*** Opening MATERIAL TO PROCESS ***

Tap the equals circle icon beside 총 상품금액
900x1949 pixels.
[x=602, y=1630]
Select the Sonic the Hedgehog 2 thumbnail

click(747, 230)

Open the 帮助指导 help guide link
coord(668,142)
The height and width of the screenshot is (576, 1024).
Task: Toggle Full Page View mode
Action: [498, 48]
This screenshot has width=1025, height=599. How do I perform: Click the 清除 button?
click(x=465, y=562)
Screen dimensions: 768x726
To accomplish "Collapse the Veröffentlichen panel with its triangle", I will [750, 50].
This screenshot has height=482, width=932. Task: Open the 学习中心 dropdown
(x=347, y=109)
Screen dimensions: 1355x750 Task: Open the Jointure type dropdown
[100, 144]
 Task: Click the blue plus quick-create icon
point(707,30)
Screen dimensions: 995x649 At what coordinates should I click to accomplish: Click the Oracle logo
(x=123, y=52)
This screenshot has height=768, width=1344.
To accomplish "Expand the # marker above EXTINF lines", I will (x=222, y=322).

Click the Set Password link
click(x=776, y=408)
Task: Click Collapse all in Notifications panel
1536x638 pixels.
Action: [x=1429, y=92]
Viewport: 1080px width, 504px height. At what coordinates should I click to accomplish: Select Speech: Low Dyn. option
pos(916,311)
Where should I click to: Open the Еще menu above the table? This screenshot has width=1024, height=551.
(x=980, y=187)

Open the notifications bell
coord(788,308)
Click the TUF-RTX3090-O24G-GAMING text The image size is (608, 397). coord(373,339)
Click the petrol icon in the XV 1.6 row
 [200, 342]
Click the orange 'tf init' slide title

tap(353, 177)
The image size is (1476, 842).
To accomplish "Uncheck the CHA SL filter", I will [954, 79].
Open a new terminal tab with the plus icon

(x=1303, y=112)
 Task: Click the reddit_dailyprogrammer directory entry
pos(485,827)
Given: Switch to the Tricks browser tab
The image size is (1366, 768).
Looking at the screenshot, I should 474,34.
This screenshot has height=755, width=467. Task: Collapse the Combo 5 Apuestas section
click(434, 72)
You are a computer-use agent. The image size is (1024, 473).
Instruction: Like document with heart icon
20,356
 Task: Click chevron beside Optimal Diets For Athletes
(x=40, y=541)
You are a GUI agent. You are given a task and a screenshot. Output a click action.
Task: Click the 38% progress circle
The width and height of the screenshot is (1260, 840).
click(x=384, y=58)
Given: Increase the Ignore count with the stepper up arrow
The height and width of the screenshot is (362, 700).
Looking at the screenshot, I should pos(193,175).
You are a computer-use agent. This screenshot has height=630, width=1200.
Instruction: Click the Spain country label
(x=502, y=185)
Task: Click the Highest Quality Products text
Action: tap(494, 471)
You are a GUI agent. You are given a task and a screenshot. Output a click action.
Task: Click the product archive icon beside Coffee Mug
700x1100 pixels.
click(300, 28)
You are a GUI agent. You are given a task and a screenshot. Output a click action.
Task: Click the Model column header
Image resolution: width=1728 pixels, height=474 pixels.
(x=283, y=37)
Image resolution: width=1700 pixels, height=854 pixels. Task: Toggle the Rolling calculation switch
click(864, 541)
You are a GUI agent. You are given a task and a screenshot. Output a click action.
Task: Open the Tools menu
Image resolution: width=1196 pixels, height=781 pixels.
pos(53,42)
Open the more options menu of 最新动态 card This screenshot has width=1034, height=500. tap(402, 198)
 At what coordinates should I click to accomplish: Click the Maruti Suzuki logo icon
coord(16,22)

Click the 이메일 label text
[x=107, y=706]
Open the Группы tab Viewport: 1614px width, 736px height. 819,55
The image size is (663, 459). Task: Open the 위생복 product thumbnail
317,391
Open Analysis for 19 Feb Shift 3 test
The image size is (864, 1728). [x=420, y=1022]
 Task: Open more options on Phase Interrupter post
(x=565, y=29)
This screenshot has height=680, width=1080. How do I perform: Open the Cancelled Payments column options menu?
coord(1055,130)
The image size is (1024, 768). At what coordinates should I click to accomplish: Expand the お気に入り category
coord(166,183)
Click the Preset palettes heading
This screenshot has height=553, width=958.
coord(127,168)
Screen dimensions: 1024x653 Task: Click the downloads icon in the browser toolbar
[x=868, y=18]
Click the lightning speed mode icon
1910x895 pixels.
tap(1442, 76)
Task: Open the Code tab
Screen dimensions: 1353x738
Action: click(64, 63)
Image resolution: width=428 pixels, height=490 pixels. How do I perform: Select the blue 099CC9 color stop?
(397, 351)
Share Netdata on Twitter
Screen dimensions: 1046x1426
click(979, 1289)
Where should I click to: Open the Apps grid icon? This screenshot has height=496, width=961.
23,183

*** Closing MATERIAL TO PROCESS ***

The number of lines above where the word "computer" occurs, and only that number, is the answer.

2